== DATA SUPPLIED

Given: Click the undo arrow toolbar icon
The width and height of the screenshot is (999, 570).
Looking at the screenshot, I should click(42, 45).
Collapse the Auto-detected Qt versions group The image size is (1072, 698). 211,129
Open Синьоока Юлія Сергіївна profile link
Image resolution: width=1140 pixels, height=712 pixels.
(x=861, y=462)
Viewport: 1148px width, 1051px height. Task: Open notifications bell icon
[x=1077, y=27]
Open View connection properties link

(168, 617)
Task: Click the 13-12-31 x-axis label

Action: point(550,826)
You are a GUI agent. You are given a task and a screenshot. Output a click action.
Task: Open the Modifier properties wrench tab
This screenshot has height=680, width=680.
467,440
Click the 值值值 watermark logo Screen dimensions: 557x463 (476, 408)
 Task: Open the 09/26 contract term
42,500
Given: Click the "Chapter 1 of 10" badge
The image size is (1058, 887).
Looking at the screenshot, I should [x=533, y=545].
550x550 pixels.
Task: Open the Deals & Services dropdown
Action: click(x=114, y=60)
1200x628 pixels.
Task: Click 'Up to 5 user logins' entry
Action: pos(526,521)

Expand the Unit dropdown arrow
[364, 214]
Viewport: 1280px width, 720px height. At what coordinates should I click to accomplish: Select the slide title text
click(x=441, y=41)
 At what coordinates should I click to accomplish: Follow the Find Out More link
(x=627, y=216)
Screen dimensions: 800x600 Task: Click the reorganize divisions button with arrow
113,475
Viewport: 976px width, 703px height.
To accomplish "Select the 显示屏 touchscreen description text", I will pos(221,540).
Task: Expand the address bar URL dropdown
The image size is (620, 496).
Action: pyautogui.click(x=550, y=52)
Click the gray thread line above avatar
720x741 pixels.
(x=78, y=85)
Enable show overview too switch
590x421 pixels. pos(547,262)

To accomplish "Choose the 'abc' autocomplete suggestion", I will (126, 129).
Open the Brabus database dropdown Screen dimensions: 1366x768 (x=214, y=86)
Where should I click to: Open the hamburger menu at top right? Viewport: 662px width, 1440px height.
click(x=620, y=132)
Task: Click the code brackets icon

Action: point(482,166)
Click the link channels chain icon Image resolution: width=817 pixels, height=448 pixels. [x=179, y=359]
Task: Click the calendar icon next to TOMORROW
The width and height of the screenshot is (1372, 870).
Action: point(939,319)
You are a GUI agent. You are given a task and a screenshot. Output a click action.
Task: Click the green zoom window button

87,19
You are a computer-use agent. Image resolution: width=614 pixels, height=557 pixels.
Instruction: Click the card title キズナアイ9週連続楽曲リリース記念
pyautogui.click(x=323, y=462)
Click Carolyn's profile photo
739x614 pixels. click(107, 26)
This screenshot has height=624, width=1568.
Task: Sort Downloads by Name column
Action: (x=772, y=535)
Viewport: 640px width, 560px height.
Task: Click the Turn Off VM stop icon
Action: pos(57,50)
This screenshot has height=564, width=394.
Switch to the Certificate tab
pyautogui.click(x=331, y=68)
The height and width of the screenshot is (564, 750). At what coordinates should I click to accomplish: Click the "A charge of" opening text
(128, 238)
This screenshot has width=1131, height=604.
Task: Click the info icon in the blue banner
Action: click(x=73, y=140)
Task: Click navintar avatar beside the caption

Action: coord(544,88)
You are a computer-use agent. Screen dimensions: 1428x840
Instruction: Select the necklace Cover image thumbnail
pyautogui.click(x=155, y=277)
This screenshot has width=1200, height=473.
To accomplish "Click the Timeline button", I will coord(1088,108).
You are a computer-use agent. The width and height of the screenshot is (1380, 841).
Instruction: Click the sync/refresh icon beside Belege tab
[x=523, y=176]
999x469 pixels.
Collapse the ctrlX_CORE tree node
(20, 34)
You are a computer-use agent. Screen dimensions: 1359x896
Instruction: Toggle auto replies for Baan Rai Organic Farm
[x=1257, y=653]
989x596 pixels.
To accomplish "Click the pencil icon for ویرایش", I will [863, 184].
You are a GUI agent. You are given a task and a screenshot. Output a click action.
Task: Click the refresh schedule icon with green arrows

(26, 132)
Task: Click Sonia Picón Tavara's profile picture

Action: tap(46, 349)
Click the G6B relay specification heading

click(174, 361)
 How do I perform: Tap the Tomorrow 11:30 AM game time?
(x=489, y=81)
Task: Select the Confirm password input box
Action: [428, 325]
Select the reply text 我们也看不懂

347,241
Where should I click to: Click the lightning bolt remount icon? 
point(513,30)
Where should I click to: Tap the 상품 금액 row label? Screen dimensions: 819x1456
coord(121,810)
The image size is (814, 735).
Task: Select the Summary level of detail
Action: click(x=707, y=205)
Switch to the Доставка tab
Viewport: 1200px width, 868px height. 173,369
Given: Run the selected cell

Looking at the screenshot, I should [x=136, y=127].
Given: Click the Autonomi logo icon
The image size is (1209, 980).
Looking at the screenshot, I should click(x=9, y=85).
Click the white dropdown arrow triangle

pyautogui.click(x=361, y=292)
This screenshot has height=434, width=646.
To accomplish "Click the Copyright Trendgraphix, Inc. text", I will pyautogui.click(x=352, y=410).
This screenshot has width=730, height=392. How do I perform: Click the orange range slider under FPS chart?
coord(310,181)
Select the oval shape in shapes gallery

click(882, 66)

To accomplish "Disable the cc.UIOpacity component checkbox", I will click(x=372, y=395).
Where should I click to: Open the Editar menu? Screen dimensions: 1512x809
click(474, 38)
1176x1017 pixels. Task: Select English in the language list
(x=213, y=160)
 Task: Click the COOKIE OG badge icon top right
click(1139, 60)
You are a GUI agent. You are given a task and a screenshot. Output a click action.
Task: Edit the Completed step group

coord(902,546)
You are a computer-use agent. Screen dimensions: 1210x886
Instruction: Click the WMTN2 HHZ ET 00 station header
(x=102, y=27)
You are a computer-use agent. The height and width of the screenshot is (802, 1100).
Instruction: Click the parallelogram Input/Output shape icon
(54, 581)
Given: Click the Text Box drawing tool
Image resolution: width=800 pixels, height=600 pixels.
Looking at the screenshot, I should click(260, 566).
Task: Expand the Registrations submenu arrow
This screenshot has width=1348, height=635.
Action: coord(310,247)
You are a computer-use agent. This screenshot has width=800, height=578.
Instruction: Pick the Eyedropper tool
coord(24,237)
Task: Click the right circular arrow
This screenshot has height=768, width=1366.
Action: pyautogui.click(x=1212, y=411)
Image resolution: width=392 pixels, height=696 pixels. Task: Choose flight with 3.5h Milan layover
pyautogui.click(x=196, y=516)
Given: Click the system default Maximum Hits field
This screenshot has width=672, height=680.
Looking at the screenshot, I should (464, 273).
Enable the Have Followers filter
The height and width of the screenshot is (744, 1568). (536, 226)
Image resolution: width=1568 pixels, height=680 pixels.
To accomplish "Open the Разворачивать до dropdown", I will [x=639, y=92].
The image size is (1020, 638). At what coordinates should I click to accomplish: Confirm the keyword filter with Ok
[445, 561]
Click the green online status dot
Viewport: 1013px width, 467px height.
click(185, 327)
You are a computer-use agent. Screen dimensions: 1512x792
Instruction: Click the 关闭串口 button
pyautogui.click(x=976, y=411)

====

Could every entry above be printed again, word for word?

- **RESPONSE AREA**
Given: Click the undo arrow toolbar icon
The width and height of the screenshot is (999, 570).
Looking at the screenshot, I should click(42, 45).
Collapse the Auto-detected Qt versions group The image size is (1072, 698). 211,129
Open Синьоока Юлія Сергіївна profile link
Image resolution: width=1140 pixels, height=712 pixels.
(x=861, y=462)
Viewport: 1148px width, 1051px height. Task: Open notifications bell icon
[x=1077, y=27]
Open View connection properties link

(168, 617)
Task: Click the 13-12-31 x-axis label

Action: point(550,826)
You are a GUI agent. You are given a task and a screenshot. Output a click action.
Task: Open the Modifier properties wrench tab
This screenshot has height=680, width=680.
467,440
Click the 值值值 watermark logo Screen dimensions: 557x463 (476, 408)
 Task: Open the 09/26 contract term
42,500
Given: Click the "Chapter 1 of 10" badge
The image size is (1058, 887).
Looking at the screenshot, I should [x=533, y=545].
550x550 pixels.
Task: Open the Deals & Services dropdown
Action: click(x=114, y=60)
1200x628 pixels.
Task: Click 'Up to 5 user logins' entry
Action: pos(526,521)

Expand the Unit dropdown arrow
[364, 214]
Viewport: 1280px width, 720px height. At what coordinates should I click to accomplish: Select the slide title text
click(x=441, y=41)
 At what coordinates should I click to accomplish: Follow the Find Out More link
(x=627, y=216)
Screen dimensions: 800x600 Task: Click the reorganize divisions button with arrow
113,475
Viewport: 976px width, 703px height.
To accomplish "Select the 显示屏 touchscreen description text", I will pos(221,540).
Task: Expand the address bar URL dropdown
The image size is (620, 496).
Action: pyautogui.click(x=550, y=52)
Click the gray thread line above avatar
720x741 pixels.
(x=78, y=85)
Enable show overview too switch
590x421 pixels. pos(547,262)

To accomplish "Choose the 'abc' autocomplete suggestion", I will (126, 129).
Open the Brabus database dropdown Screen dimensions: 1366x768 (x=214, y=86)
Where should I click to: Open the hamburger menu at top right? Viewport: 662px width, 1440px height.
click(x=620, y=132)
Task: Click the code brackets icon

Action: point(482,166)
Click the link channels chain icon Image resolution: width=817 pixels, height=448 pixels. [x=179, y=359]
Task: Click the calendar icon next to TOMORROW
The width and height of the screenshot is (1372, 870).
Action: point(939,319)
You are a GUI agent. You are given a task and a screenshot. Output a click action.
Task: Click the green zoom window button

87,19
You are a computer-use agent. Image resolution: width=614 pixels, height=557 pixels.
Instruction: Click the card title キズナアイ9週連続楽曲リリース記念
pyautogui.click(x=323, y=462)
Click Carolyn's profile photo
739x614 pixels. click(107, 26)
This screenshot has height=624, width=1568.
Task: Sort Downloads by Name column
Action: (x=772, y=535)
Viewport: 640px width, 560px height.
Task: Click the Turn Off VM stop icon
Action: pos(57,50)
This screenshot has height=564, width=394.
Switch to the Certificate tab
pyautogui.click(x=331, y=68)
The height and width of the screenshot is (564, 750). At what coordinates should I click to accomplish: Click the "A charge of" opening text
(128, 238)
This screenshot has width=1131, height=604.
Task: Click the info icon in the blue banner
Action: click(x=73, y=140)
Task: Click navintar avatar beside the caption

Action: coord(544,88)
You are a computer-use agent. Screen dimensions: 1428x840
Instruction: Select the necklace Cover image thumbnail
pyautogui.click(x=155, y=277)
This screenshot has width=1200, height=473.
To accomplish "Click the Timeline button", I will coord(1088,108).
You are a computer-use agent. The width and height of the screenshot is (1380, 841).
Instruction: Click the sync/refresh icon beside Belege tab
[x=523, y=176]
999x469 pixels.
Collapse the ctrlX_CORE tree node
(20, 34)
You are a computer-use agent. Screen dimensions: 1359x896
Instruction: Toggle auto replies for Baan Rai Organic Farm
[x=1257, y=653]
989x596 pixels.
To accomplish "Click the pencil icon for ویرایش", I will [863, 184].
You are a GUI agent. You are given a task and a screenshot. Output a click action.
Task: Click the refresh schedule icon with green arrows

(26, 132)
Task: Click Sonia Picón Tavara's profile picture

Action: tap(46, 349)
Click the G6B relay specification heading

click(174, 361)
 How do I perform: Tap the Tomorrow 11:30 AM game time?
(x=489, y=81)
Task: Select the Confirm password input box
Action: [428, 325]
Select the reply text 我们也看不懂

347,241
Where should I click to: Click the lightning bolt remount icon? 
point(513,30)
Where should I click to: Tap the 상품 금액 row label? Screen dimensions: 819x1456
coord(121,810)
The image size is (814, 735).
Task: Select the Summary level of detail
Action: click(x=707, y=205)
Switch to the Доставка tab
Viewport: 1200px width, 868px height. 173,369
Given: Run the selected cell

Looking at the screenshot, I should [x=136, y=127].
Given: Click the Autonomi logo icon
The image size is (1209, 980).
Looking at the screenshot, I should click(x=9, y=85).
Click the white dropdown arrow triangle

pyautogui.click(x=361, y=292)
This screenshot has height=434, width=646.
To accomplish "Click the Copyright Trendgraphix, Inc. text", I will pyautogui.click(x=352, y=410).
This screenshot has width=730, height=392. How do I perform: Click the orange range slider under FPS chart?
coord(310,181)
Select the oval shape in shapes gallery

click(882, 66)

To accomplish "Disable the cc.UIOpacity component checkbox", I will click(x=372, y=395).
Where should I click to: Open the Editar menu? Screen dimensions: 1512x809
click(474, 38)
1176x1017 pixels. Task: Select English in the language list
(x=213, y=160)
 Task: Click the COOKIE OG badge icon top right
click(1139, 60)
You are a GUI agent. You are given a task and a screenshot. Output a click action.
Task: Edit the Completed step group

coord(902,546)
You are a computer-use agent. Screen dimensions: 1210x886
Instruction: Click the WMTN2 HHZ ET 00 station header
(x=102, y=27)
You are a computer-use agent. The height and width of the screenshot is (802, 1100).
Instruction: Click the parallelogram Input/Output shape icon
(54, 581)
Given: Click the Text Box drawing tool
Image resolution: width=800 pixels, height=600 pixels.
Looking at the screenshot, I should click(260, 566).
Task: Expand the Registrations submenu arrow
This screenshot has width=1348, height=635.
Action: coord(310,247)
You are a computer-use agent. This screenshot has width=800, height=578.
Instruction: Pick the Eyedropper tool
coord(24,237)
Task: Click the right circular arrow
This screenshot has height=768, width=1366.
Action: pyautogui.click(x=1212, y=411)
Image resolution: width=392 pixels, height=696 pixels. Task: Choose flight with 3.5h Milan layover
pyautogui.click(x=196, y=516)
Given: Click the system default Maximum Hits field
This screenshot has width=672, height=680.
Looking at the screenshot, I should (464, 273).
Enable the Have Followers filter
The height and width of the screenshot is (744, 1568). (536, 226)
Image resolution: width=1568 pixels, height=680 pixels.
To accomplish "Open the Разворачивать до dropdown", I will [x=639, y=92].
The image size is (1020, 638). At what coordinates should I click to accomplish: Confirm the keyword filter with Ok
[445, 561]
Click the green online status dot
Viewport: 1013px width, 467px height.
click(185, 327)
You are a computer-use agent. Screen dimensions: 1512x792
Instruction: Click the 关闭串口 button
pyautogui.click(x=976, y=411)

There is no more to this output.